I can’t help but contrast what happened (internally, for me personally) this time versus last time. Which was over 6 months ago, now.
The exact same vitriolic, slandering and retarded attacks ensued. Absolutely no one was curious or even addressed my argument. But, I wasn’t about to question why. I don’t care anymore. I commented with a purpose; I was genuinely curious if my best friend, my maid of honor at my wedding, would give a shit that her friends and buddies would attack me in this way over a very sober, reasonable comment that gently let people know that there are 2 sides to every argument.

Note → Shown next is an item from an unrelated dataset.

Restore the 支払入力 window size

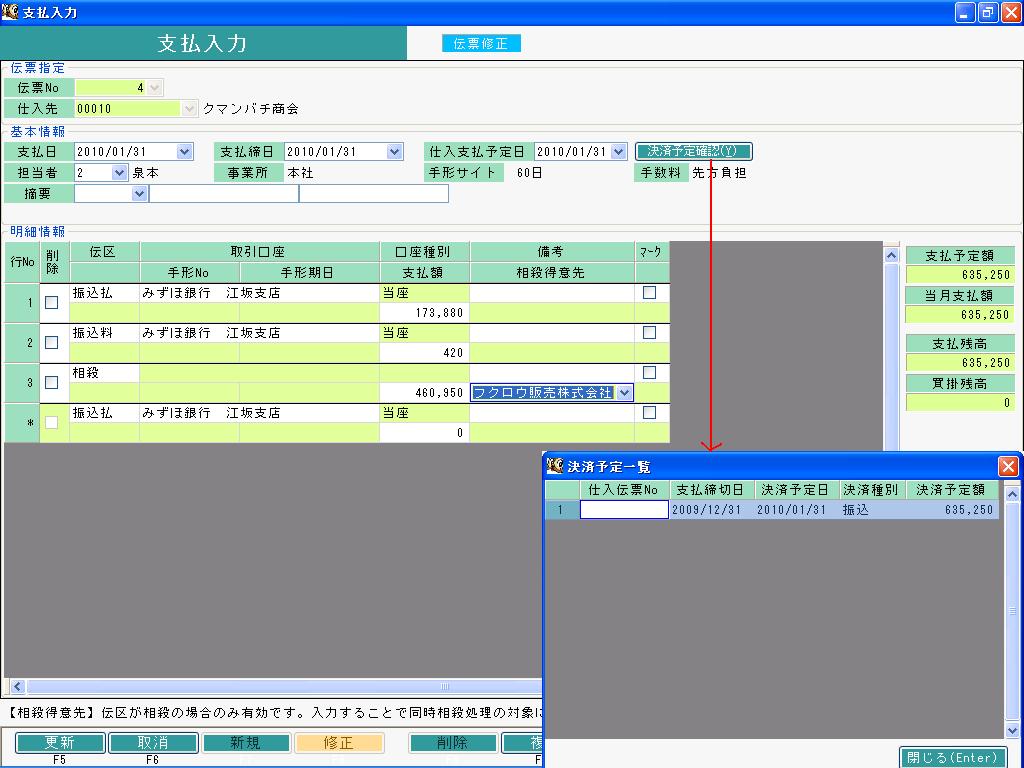pyautogui.click(x=987, y=12)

I think I knew that she wouldn’t. But I wanted to be sure. I wanted to give her the benefit of the doubt. I want to believe that people care about each other.
But, she doesn’t. They don’t.
Sigh. I have only to decide what to do with the information that I’ve gathered. She’s a pitiful, useless thing. She rails against anyone who should have the audacity to have personal preferences about their own lives, and quakes in the face of a gentle reminder that others feel offended by her railing. She shrinks in the face of any adversity. Even me. I feel torn. Because I gave up a lot for her. She was always without food or good clothes or basic hygiene. I gave her half my lunches for 10 years. I gave her half of everything I had. And we were just kids, sure. I know we were just kids. But she turns around and lays out a path of crumbs, and watches as her friends eviscerate me in public.
It’s a different kind of betrayal. It’s odd, you know… I don’t feel much. I wonder if it’s because I know I’ve done everything I could do. I did more than can be ever asked. I loved her. And now she hates me.
I can’t sacrifice for these people anymore. I just can’t afford to. I have a baby, now. I need to surround myself with people who actually care about me. Who actually care about my family and my son.
I am sad that I never could find enough self worth for myself to do this before. Well, in my adult life at least. When I was a child, of course I had no choice. In fact, I was told repeatedly that I was not worth much. I was told that I was not worth my mother’s time or energy to raise. I was told that I was worth less than her paycheck. I knew in my bones that there was nothing I could ever do to be worthwhile to her.
Learning something new takes a long time. First impressions are everything. Everything that I knew in the world, about the world, was formed and developed during those critical years that I was left.
Well, I was left and never recovered. Until I recovered myself.